Farewell. The Flying Pig Has Left The Building.

Steve Hynd, August 16, 2012

After four years on the Typepad site, eight years total blogging, Newshoggers is closing it's doors today. We've been coasting the last year or so, with many of us moving on to bigger projects (Hey, Eric!) or simply running out of blogging enthusiasm, and it's time to give the old flying pig a rest.

We've done okay over those eight years, although never being quite PC enough to gain wider acceptance from the partisan "party right or wrong" crowds. We like to think we moved political conversations a little, on the ever-present wish to rush to war with Iran, on the need for a real Left that isn't licking corporatist Dem boots every cycle, on America's foreign misadventures in Afghanistan and Iraq. We like to think we made a small difference while writing under that flying pig banner. We did pretty good for a bunch with no ties to big-party apparatuses or think tanks.

Those eight years of blogging will still exist. Because we're ending this typepad account, we've been archiving the typepad blog here. And the original blogger archive is still here. There will still be new content from the old 'hoggers crew too. Ron writes for The Moderate Voice, I post at The Agonist and Eric Martin's lucid foreign policy thoughts can be read at Democracy Arsenal.

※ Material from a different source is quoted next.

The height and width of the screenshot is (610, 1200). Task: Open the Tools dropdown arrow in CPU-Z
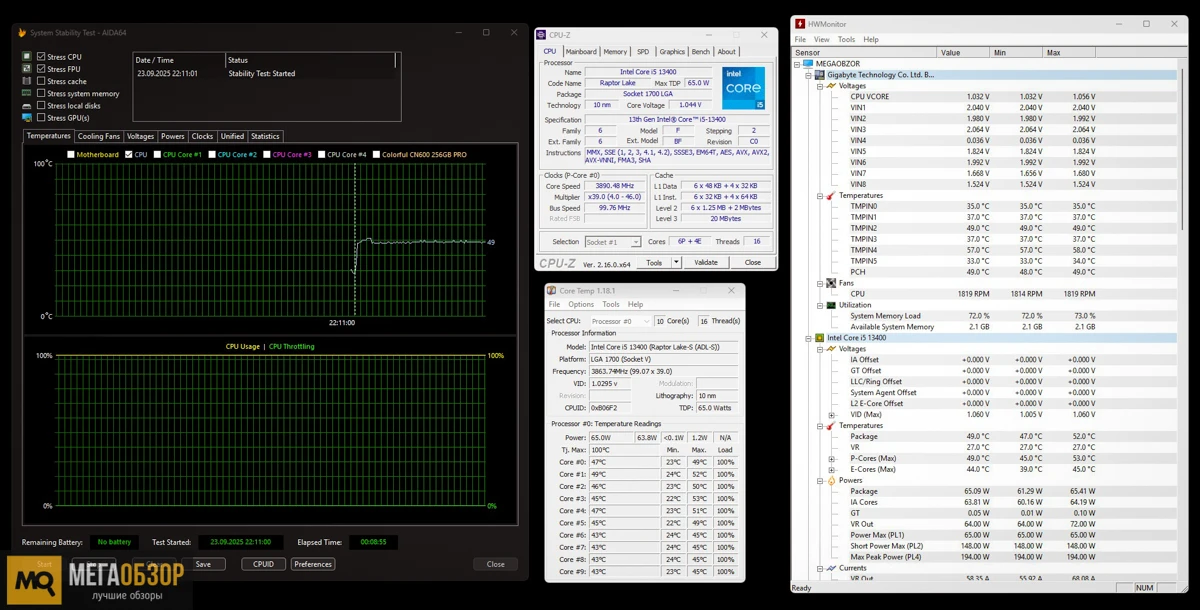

I'd like to thank all our regular commenters, readers and the other bloggers who regularly linked to our posts over the years to agree or disagree. You all made writing for 'hoggers an amazingly fun and stimulating experience.

Thank you very much.

Note: This is an archive copy of Newshoggers. Most of the pictures are gone but the words are all here. There may be some occasional new content, John may do some posts and Ron will cross post some of his contributions to The Moderate Voice so check back.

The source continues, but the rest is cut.